The fact remains that Commissioners Burrows, Chilcott, and Iman and their legal team are responsible for the settlements, and trying to shift that responsibility onto the earlier BCC is flat-out wrong. It would be refreshing if they would just own this decision, and stop blaming it on the previous Board.
Burrows refers to Judge Haynes’ statement in his December 2010 ruling that the BCC had been “arbitrary and capricious” in denying the variance. A closer look at the court document shows the judge was referring to the procedure they followed. Their procedure was based on a confusing set of written criteria in the county’s subdivision regulations at the time, and on requests by the developers to revisit the issue because one of the commissioners was absent when the first vote was taken. Burrows incorrectly states that the judge said there had been a “taking.” This is simply not true. In fact, the judge specifically said there had been no taking. All of the developer’s constitutional claims about due process were subsequently dismissed.
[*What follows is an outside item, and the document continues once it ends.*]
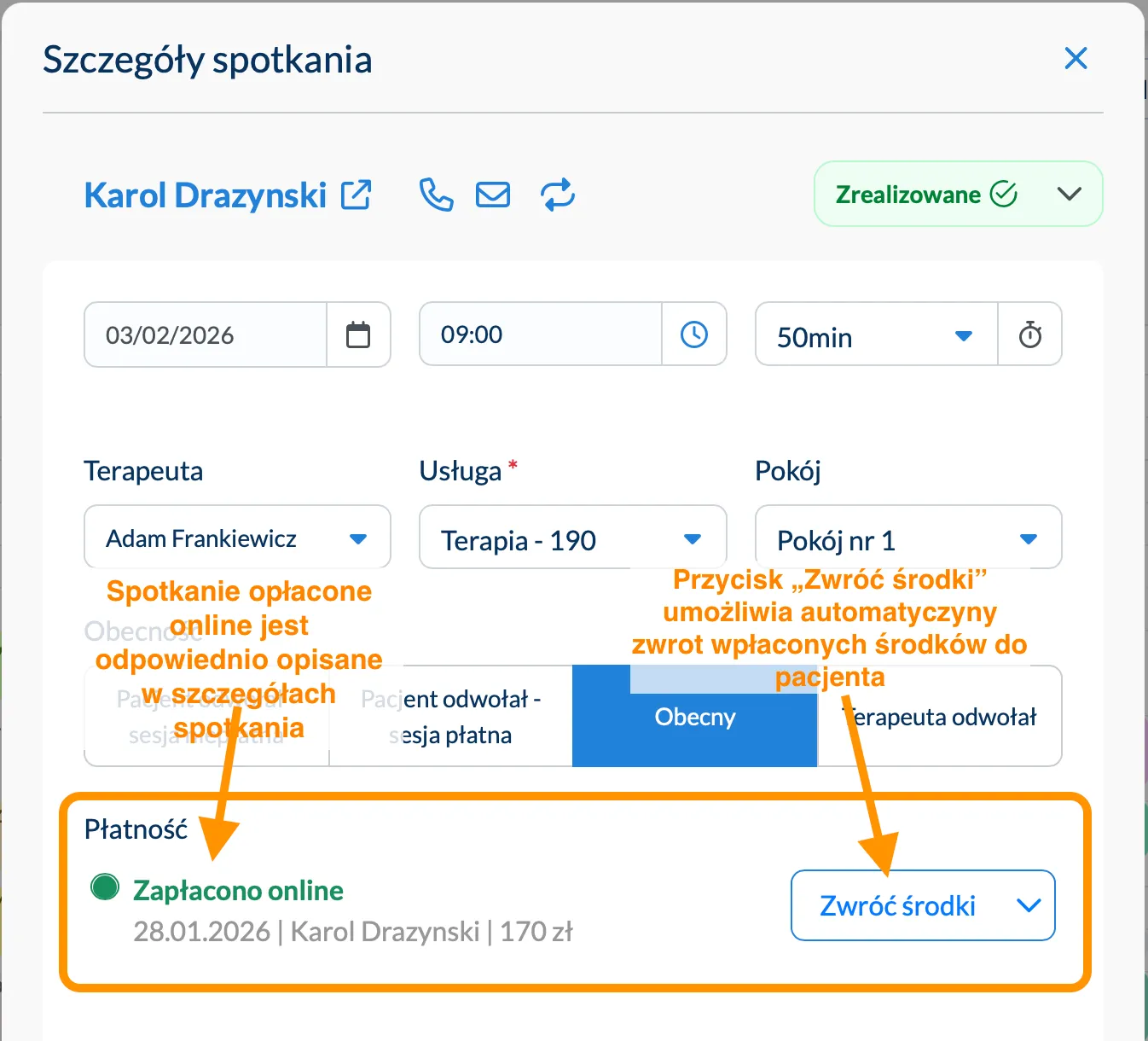Select the 'Obecny' attendance status
Image resolution: width=1148 pixels, height=1041 pixels.
pyautogui.click(x=694, y=717)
The judge ruled that the variance be remanded back to the BCC for a do-over. He said that damages were not an issue at that point, and that the variance denial actually saved the developers money, given the collapse of the real estate market late in 2008. Many others have pointed out the same thing.
It’s clear that both of these developers came late to the real estate bubble. In May 2008, the S&P 500 Index was already falling, due to the national sub-prime mortgage crisis. It hit bottom in the first quarter of 2009. Even allowing that the crisis took a while to reach Montana, if Big Sky (Sandhill Ridge) and Morado Mountain had been approved on schedule with no delays, the developers would have invested more money in their subdivisions, and would have been left with lots for which there was absolutely no market. The developers may have argued that denying the variance in 2008 caused them to miss a window of opportunity, but in reality they had already missed it.
So how these developers and their legal counsel convinced Commissioners Burrows, Chilcott, and Iman to give them all this taxpayer money remains the enduring mystery. I’ve tried to find legal justifications for it and can’t. At least the case is over – that may be about the only good thing that can be said about it.
My open letter published in September may have been a “political hit piece” as Commissioner Burrows says, but it wasn’t partisan. I wouldn’t care what party had awarded these settlements – Republicans, Democrats, or Citizens for a Poodle-Free Montana. It’s the settlements themselves and the way they were approved that are the problem.